Ni el Presidente de la República, ni la Asamblea Legislativa llevan razón en sus respectivas posiciones con relación al resello legislativo que anuló el veto presidencial a la ley de modificación a la Ley 7092, Ley de Impuesto sobre la Renta, para lograr la exclusión de Costa Rica de la lista de países no cooperantes en materia fiscal de la Unión Europea (UE), expediente legislativo N° 23.581, usualmente denominado proyecto de la lista gris.

Ni el Presidente Chaves ni las diputaciones que se convirtieron en poderosas aliadas de la banca plutocrática de desmesurado poder en el país, han hablado con claridad y con honestidad a la ciudadanía en esto del proyecto de la lista gris.

 Lleva razón el mandatario y su lugarteniente en el parlamento, la diputada Cisneros, por pegar ambos el grito al cielo ante la jugada de la plutocracia banquera de colarse en el indicado proyecto y así, de un tirón, darle punto final a una controversia tributaria de muchos miles de millones de colones en juego que, con dicha legislación, los perderá el pueblo costarricense. Este reclamo oficialista merece apoyo y desde nuestra corriente sindical se lo expresamos.

Sin embargo, ni él ni ella han querido entrarle a la profundidad del problema tributario nacional, comiéndose la bronca (lema de gran notoriedad en la campaña electoral de Chaves), con este grave mal nacional que, de una manera u otra, está carcomiendo la democracia.

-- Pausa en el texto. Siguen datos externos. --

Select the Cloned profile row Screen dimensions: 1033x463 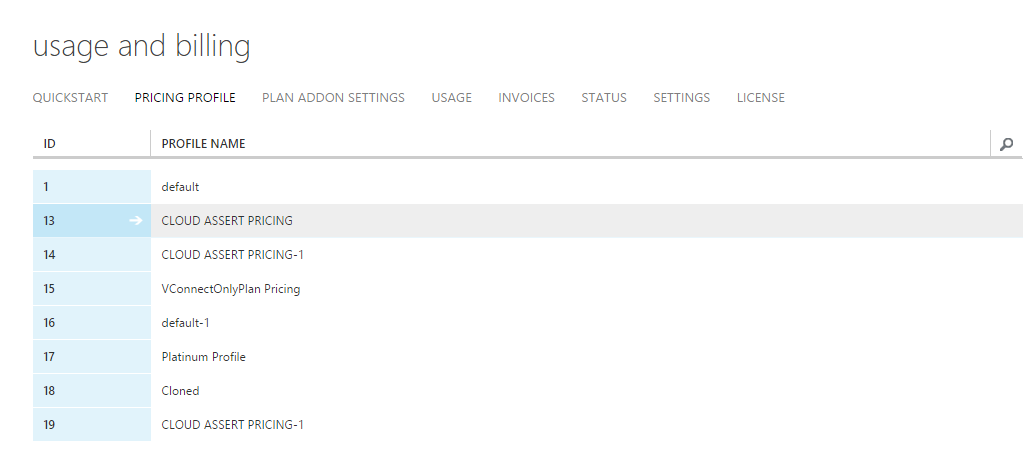pyautogui.click(x=528, y=391)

Ni, mucho menos, las diputaciones que se aliaron a la plutocracia bancaria tienen interés en ver temas como la altísima regresividad que caracteriza al injusto y corrupto sistema tributario nacional; ni tampoco entrarle a la exagerada y obscena cantidad del pago diario de intereses de la deuda pública; ni investigar la perversión de la concepción original de las zonas francas ahora “de moda” para potenciar más todavía el fraude de impuestos del gran empresauriado nacional…

A la Unión Europea (UE) le han venido mintiendo. El proyecto de ley de la lista gris, ahora ley por decisión, únicamente, del resello legislativo, es un espejismo y los niveles de fraude fiscal que preocupan a la UE seguirán.

Es por ello que un notable grupo de organizaciones de la sociedad civil costarricense, incluyendo varios sindicatos, han enviado una segunda carta a la señora María José Garde, en su condición de Presidenta del Grupo Código de Conducta sobre la Fiscalidad Empresarial (Economic and Financial Affairs Council), de la UE; invocando la Aplicación del Acuerdo de Asociación de la Unión Europea con Centroamérica (AACUE), que entró en vigor el 21 de mayo del 2013, y que señala que la participación del pilar de la sociedad civil como parte consustancial del Acuerdo de Asociación de la UE firmado entre los países centroamericanos y Bruselas.

Estamos seguros que ni Chaves ni las diputaciones protagonistas del resello tienen la más mínima noción de este compromiso internacional del país; ¿o sí…?

En todo caso, considerando que, tal y como cientos de veces lo hemos denunciado, la base de sustentación de la espantosa desigualdad que nos carcome, es la injusta distribución de la riqueza; y que ésta tiene su pilar fundamental en la existencia de un sistema tributario que como el costarricense es injusto y es corrupto, resulta correcto afirmar que ni Chaves ni esas diputaciones han dicho la verdad a la gente en esto de la lista gris.

El autor de este artículo de opinión es Secretario General de la Asociación Nacional de Empleados Públicos y Privados (ANEP).